- _WHAT IS BEING ASKED_
Set down every line of the listing below word for word, with no changes.

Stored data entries
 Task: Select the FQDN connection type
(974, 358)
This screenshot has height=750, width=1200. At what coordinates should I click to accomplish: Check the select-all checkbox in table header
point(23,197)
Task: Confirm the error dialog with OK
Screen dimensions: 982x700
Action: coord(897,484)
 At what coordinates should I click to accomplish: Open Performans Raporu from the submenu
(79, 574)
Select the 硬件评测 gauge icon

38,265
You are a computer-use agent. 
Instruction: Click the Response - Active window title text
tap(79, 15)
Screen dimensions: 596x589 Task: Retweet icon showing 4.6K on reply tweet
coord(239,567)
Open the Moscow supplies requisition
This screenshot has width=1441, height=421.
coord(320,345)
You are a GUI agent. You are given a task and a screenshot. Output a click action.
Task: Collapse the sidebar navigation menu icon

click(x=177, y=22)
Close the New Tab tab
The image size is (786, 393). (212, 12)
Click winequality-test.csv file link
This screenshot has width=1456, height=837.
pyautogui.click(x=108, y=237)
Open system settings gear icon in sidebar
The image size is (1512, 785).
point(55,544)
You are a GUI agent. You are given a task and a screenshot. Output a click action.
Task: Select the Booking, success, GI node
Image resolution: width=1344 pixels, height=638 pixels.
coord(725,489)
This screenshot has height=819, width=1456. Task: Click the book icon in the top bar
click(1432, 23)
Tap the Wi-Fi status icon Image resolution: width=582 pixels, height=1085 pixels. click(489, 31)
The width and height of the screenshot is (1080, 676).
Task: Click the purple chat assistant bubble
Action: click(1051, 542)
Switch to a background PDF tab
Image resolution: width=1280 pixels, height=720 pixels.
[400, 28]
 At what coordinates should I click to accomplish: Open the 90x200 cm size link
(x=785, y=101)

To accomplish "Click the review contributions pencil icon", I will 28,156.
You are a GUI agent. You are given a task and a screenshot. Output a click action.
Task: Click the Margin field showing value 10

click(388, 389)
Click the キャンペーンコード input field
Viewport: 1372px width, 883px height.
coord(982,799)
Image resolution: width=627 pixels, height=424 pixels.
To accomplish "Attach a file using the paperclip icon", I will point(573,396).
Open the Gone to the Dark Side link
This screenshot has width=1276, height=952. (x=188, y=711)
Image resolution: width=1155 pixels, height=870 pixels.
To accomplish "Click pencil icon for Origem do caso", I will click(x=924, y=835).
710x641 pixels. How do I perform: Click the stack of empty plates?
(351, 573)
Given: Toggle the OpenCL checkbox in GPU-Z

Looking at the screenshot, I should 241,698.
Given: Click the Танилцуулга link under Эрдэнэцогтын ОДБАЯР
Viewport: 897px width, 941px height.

- _CORRECT OUTPUT_
 Task: Select the FQDN connection type
(974, 358)
This screenshot has height=750, width=1200. At what coordinates should I click to accomplish: Check the select-all checkbox in table header
point(23,197)
Task: Confirm the error dialog with OK
Screen dimensions: 982x700
Action: coord(897,484)
 At what coordinates should I click to accomplish: Open Performans Raporu from the submenu
(79, 574)
Select the 硬件评测 gauge icon

38,265
You are a computer-use agent. 
Instruction: Click the Response - Active window title text
tap(79, 15)
Screen dimensions: 596x589 Task: Retweet icon showing 4.6K on reply tweet
coord(239,567)
Open the Moscow supplies requisition
This screenshot has width=1441, height=421.
coord(320,345)
You are a GUI agent. You are given a task and a screenshot. Output a click action.
Task: Collapse the sidebar navigation menu icon

click(x=177, y=22)
Close the New Tab tab
The image size is (786, 393). (212, 12)
Click winequality-test.csv file link
This screenshot has width=1456, height=837.
pyautogui.click(x=108, y=237)
Open system settings gear icon in sidebar
The image size is (1512, 785).
point(55,544)
You are a GUI agent. You are given a task and a screenshot. Output a click action.
Task: Select the Booking, success, GI node
Image resolution: width=1344 pixels, height=638 pixels.
coord(725,489)
This screenshot has height=819, width=1456. Task: Click the book icon in the top bar
click(1432, 23)
Tap the Wi-Fi status icon Image resolution: width=582 pixels, height=1085 pixels. click(489, 31)
The width and height of the screenshot is (1080, 676).
Task: Click the purple chat assistant bubble
Action: click(1051, 542)
Switch to a background PDF tab
Image resolution: width=1280 pixels, height=720 pixels.
[400, 28]
 At what coordinates should I click to accomplish: Open the 90x200 cm size link
(x=785, y=101)

To accomplish "Click the review contributions pencil icon", I will 28,156.
You are a GUI agent. You are given a task and a screenshot. Output a click action.
Task: Click the Margin field showing value 10

click(388, 389)
Click the キャンペーンコード input field
Viewport: 1372px width, 883px height.
coord(982,799)
Image resolution: width=627 pixels, height=424 pixels.
To accomplish "Attach a file using the paperclip icon", I will point(573,396).
Open the Gone to the Dark Side link
This screenshot has width=1276, height=952. (x=188, y=711)
Image resolution: width=1155 pixels, height=870 pixels.
To accomplish "Click pencil icon for Origem do caso", I will click(x=924, y=835).
710x641 pixels. How do I perform: Click the stack of empty plates?
(351, 573)
Given: Toggle the OpenCL checkbox in GPU-Z

Looking at the screenshot, I should 241,698.
Given: Click the Танилцуулга link under Эрдэнэцогтын ОДБАЯР
Viewport: 897px width, 941px height.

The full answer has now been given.